Where the records hold the string "computer", show the whole line it sits on.

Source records
════════

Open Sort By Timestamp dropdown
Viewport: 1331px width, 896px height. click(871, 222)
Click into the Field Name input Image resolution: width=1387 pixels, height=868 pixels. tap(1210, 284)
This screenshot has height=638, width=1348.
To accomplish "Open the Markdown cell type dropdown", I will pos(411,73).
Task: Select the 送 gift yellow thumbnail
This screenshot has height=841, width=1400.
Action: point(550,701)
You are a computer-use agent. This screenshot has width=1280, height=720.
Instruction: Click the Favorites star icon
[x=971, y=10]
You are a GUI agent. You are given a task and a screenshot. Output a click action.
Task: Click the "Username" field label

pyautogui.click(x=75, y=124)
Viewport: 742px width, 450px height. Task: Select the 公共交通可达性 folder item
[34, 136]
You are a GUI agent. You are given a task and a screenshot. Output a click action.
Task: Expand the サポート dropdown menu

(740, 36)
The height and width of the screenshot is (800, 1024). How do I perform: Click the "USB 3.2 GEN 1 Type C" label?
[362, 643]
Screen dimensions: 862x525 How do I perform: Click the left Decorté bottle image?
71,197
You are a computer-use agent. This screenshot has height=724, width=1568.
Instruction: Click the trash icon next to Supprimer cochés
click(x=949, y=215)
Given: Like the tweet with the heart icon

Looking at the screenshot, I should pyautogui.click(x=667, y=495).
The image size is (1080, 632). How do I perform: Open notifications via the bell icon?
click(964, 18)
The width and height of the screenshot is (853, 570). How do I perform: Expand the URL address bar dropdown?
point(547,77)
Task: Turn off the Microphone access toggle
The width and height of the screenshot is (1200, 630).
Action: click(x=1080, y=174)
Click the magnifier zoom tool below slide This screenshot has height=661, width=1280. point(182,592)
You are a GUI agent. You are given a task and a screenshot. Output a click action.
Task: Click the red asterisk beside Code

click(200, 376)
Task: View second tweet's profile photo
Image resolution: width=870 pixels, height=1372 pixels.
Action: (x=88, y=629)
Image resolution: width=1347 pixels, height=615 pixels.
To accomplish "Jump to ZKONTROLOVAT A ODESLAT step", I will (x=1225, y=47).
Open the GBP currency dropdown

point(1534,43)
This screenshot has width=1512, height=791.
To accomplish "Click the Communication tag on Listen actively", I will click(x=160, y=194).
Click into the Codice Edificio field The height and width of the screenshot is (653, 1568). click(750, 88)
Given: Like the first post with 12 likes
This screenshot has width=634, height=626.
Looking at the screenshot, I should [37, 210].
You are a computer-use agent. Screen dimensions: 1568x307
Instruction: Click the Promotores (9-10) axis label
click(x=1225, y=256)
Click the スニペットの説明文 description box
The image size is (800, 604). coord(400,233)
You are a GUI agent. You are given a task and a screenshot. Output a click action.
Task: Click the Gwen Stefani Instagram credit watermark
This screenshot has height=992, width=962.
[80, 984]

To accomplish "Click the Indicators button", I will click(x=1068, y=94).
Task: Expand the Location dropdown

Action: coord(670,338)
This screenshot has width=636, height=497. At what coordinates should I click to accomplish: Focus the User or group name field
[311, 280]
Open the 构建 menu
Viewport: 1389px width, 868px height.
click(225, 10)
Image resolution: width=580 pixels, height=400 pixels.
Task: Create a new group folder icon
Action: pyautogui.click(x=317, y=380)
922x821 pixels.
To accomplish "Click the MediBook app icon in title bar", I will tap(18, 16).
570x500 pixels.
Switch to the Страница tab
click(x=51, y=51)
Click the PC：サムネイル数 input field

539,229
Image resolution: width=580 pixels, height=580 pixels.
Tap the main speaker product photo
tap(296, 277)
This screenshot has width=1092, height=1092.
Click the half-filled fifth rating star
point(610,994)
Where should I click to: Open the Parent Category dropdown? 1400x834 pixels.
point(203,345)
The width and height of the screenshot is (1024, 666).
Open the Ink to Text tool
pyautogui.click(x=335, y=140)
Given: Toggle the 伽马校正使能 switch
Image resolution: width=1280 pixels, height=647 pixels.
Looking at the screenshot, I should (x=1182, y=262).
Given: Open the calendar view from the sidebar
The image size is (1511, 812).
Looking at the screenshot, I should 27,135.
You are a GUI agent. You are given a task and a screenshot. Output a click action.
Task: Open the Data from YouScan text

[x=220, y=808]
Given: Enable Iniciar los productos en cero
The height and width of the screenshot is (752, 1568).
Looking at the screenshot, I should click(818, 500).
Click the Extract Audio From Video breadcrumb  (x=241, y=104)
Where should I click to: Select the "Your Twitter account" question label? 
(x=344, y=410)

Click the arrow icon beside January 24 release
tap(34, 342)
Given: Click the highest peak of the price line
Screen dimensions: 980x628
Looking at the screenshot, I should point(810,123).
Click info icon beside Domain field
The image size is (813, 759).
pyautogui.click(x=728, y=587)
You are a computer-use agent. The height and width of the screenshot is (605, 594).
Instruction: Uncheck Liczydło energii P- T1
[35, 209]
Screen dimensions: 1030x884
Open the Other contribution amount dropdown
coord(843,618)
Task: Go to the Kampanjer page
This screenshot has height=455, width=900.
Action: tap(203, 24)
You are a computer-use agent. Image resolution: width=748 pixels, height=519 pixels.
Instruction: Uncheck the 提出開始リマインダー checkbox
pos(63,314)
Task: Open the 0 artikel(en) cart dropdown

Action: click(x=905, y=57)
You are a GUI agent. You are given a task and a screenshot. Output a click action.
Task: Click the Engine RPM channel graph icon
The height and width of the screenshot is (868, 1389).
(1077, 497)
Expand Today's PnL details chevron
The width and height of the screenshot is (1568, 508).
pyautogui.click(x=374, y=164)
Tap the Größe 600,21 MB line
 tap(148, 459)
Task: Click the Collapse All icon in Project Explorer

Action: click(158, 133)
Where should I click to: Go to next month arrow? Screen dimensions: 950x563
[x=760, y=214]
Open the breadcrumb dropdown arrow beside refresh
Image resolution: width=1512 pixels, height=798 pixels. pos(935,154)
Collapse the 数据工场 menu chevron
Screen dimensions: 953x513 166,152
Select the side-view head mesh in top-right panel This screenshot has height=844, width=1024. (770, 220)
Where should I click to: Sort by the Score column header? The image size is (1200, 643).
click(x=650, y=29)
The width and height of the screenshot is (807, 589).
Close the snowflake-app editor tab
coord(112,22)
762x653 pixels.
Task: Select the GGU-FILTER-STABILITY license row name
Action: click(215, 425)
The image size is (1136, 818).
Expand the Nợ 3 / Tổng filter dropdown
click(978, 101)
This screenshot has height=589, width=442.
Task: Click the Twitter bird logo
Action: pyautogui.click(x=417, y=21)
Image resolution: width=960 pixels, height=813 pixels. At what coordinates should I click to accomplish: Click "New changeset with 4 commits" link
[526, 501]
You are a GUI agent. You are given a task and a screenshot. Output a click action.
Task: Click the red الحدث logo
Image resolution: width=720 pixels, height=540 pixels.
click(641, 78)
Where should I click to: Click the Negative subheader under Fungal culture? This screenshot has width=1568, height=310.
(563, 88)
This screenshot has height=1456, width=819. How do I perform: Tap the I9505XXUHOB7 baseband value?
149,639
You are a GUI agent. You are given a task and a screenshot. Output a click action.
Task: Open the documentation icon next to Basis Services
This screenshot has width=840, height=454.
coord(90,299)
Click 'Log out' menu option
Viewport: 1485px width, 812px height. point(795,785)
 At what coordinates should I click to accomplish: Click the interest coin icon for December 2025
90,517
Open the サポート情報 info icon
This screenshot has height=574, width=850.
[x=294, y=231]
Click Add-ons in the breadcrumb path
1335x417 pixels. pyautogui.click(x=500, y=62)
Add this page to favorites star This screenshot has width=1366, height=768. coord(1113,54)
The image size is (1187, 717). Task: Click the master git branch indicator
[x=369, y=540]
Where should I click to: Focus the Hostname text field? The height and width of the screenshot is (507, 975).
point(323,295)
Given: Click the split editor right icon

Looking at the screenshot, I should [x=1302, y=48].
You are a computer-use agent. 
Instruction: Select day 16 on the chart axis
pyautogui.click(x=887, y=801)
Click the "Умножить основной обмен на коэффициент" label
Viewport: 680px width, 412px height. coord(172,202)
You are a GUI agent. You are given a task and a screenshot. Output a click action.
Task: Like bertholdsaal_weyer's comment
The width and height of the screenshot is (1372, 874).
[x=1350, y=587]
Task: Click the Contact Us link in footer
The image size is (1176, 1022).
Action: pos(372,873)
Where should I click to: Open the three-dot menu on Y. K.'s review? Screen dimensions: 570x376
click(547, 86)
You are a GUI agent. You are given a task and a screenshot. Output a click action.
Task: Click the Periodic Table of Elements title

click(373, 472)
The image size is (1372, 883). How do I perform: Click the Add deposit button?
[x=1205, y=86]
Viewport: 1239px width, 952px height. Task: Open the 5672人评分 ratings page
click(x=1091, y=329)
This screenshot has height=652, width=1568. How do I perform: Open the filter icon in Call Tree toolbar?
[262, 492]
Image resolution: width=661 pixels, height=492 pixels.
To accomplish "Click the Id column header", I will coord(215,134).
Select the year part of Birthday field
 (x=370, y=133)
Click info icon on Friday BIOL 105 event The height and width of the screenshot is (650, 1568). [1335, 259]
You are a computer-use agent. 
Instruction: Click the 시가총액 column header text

════════

### Reply to the task
You are a computer-use agent. This screenshot has width=1280, height=720.
You are a computer-use agent. This screenshot has height=724, width=1568.
You are a computer-use agent. Screen dimensions: 1568x307
You are a computer-use agent. The height and width of the screenshot is (605, 594).
You are a computer-use agent. Image resolution: width=748 pixels, height=519 pixels.
You are a computer-use agent. 
You are a computer-use agent. 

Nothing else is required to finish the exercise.